How to complete this task:
Below are entries. Reproduce exactly the lines between the line holding "856x592 pixels. Task: Open" and the line holding "Task: Click the zoom out icon", inclusive, and only those.
------------------------------------
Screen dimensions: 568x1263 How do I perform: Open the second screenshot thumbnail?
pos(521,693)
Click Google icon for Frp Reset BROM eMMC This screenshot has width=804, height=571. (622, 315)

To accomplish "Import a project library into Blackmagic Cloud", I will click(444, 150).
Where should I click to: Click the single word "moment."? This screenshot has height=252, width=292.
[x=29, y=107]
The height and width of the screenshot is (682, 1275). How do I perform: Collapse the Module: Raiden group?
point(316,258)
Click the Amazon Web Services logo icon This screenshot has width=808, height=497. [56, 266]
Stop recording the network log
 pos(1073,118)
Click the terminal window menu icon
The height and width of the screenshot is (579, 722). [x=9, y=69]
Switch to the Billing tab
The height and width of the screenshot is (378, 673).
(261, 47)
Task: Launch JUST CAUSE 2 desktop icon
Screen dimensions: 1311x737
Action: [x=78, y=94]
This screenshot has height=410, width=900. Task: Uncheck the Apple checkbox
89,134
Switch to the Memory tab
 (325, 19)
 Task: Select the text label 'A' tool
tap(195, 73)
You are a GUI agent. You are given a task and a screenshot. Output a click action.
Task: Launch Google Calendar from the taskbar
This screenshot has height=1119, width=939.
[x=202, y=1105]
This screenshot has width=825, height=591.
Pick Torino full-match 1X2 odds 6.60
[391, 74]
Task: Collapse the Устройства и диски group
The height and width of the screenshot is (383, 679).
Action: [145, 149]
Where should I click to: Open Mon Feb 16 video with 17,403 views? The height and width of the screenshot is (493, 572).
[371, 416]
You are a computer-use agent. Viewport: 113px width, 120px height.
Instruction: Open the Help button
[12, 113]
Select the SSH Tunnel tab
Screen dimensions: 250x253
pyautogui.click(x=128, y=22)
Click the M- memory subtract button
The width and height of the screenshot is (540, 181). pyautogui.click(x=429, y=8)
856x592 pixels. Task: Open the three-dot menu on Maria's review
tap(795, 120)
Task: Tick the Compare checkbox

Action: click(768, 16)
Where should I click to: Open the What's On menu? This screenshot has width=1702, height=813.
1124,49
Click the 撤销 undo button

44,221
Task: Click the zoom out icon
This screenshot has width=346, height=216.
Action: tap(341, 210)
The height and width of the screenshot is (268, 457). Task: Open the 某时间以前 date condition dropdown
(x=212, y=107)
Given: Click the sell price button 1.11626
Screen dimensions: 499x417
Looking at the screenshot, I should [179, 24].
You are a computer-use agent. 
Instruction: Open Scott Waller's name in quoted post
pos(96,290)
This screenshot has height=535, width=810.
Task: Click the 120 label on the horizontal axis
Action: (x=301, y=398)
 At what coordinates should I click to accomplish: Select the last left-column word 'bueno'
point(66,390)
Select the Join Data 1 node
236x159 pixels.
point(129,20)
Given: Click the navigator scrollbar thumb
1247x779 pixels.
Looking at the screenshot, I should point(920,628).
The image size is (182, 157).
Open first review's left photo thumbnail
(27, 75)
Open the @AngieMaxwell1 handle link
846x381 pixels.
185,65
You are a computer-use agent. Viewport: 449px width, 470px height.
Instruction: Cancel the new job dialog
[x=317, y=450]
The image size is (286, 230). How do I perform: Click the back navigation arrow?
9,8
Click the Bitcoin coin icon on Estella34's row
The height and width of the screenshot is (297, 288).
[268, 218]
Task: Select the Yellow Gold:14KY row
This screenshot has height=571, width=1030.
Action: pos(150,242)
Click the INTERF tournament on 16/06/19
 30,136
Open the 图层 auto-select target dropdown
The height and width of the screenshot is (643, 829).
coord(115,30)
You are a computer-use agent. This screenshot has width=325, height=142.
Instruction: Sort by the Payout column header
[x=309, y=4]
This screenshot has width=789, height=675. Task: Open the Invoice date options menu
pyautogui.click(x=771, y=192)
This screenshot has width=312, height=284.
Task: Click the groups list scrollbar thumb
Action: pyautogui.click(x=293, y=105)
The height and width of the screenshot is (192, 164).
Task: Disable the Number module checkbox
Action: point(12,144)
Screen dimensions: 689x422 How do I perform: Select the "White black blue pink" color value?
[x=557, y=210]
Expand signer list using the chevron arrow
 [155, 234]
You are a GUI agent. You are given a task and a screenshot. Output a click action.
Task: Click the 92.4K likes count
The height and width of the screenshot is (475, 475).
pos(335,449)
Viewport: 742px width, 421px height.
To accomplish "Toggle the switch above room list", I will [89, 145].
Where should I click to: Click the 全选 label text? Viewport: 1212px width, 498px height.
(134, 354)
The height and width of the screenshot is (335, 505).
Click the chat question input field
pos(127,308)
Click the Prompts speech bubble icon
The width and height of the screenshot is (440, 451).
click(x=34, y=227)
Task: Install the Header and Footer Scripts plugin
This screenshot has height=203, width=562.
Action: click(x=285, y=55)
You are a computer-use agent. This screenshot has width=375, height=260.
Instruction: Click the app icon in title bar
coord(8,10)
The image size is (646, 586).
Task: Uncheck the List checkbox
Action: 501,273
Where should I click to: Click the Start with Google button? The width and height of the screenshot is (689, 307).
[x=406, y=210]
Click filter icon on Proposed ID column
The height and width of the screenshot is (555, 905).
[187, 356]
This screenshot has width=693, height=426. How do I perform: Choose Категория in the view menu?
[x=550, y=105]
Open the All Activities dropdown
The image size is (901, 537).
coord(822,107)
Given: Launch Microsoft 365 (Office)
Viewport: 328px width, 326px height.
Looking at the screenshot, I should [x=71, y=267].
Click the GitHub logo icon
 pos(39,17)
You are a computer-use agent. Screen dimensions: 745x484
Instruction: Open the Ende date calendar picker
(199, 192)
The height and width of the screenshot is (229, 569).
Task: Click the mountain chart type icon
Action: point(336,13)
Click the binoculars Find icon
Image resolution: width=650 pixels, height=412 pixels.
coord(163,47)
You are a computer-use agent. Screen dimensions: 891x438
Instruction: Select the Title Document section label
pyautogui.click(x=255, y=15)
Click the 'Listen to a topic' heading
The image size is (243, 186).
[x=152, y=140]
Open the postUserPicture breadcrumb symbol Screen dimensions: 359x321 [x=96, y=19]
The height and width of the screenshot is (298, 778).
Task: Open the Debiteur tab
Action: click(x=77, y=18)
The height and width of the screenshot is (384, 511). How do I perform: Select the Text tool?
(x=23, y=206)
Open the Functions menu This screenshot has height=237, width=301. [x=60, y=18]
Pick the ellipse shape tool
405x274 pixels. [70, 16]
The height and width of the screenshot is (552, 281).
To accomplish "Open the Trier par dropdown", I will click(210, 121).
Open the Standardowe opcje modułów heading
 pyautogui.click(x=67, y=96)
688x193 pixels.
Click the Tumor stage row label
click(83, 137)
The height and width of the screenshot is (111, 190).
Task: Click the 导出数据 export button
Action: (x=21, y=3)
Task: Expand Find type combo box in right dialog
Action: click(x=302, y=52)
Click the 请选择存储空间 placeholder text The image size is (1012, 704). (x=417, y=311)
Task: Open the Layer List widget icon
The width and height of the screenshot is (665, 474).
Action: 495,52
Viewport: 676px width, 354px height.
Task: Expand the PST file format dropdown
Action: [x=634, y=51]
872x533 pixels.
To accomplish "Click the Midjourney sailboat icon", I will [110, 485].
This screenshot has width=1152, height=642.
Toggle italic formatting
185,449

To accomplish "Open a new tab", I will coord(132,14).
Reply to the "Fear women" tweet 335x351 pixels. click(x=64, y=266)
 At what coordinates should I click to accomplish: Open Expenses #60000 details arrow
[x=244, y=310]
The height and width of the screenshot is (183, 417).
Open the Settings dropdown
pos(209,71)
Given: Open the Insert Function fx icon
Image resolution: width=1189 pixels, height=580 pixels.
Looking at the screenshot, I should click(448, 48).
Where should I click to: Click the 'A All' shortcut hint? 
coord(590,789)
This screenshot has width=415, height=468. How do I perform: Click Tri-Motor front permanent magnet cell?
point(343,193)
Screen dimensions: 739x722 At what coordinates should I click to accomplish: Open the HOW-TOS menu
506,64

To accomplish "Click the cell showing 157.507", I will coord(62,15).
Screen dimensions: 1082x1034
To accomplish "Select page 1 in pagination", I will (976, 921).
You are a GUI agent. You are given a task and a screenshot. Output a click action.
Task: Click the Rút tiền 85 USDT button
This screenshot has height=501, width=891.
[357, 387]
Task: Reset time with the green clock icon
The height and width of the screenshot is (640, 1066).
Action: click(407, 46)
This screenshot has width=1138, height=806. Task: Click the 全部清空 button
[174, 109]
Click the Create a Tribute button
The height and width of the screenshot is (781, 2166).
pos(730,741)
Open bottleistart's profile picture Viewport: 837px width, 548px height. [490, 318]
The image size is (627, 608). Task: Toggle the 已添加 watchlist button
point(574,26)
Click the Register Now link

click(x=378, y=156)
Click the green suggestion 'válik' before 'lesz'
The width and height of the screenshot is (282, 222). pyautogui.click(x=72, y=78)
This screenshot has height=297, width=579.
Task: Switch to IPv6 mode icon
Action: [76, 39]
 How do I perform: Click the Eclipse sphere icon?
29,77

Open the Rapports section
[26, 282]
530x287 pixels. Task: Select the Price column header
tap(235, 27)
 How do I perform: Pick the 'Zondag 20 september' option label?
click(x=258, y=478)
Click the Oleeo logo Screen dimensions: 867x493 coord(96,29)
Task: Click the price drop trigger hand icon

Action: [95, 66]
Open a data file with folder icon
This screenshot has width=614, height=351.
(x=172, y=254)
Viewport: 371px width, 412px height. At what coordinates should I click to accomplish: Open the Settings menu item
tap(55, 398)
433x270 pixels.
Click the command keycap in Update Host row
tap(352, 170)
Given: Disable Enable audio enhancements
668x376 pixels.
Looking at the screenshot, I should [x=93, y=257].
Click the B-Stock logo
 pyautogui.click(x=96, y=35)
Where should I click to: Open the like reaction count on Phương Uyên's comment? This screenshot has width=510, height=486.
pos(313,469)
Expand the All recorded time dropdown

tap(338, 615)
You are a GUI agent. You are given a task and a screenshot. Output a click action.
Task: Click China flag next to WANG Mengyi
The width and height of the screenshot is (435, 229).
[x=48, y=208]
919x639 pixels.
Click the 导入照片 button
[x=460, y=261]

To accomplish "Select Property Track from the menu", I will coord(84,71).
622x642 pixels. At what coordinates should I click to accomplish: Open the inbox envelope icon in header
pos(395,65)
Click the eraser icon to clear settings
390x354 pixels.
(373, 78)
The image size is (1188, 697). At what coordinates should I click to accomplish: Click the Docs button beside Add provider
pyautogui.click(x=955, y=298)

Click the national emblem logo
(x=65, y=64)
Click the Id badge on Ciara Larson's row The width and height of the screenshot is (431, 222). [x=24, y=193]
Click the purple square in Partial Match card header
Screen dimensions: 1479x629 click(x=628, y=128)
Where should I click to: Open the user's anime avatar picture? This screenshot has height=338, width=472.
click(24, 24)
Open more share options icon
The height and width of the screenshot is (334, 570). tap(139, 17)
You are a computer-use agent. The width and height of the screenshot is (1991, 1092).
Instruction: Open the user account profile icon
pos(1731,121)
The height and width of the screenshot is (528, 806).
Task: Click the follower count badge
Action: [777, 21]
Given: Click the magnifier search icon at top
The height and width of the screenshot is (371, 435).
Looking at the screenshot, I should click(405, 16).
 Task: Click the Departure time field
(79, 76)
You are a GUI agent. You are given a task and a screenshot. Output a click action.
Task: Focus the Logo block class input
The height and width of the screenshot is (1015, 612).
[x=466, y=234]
------------------------------------
Written response:
856x592 pixels. Task: Open the three-dot menu on Maria's review
tap(795, 120)
Task: Tick the Compare checkbox

Action: click(768, 16)
Where should I click to: Open the What's On menu? This screenshot has width=1702, height=813.
1124,49
Click the 撤销 undo button

44,221
Task: Click the zoom out icon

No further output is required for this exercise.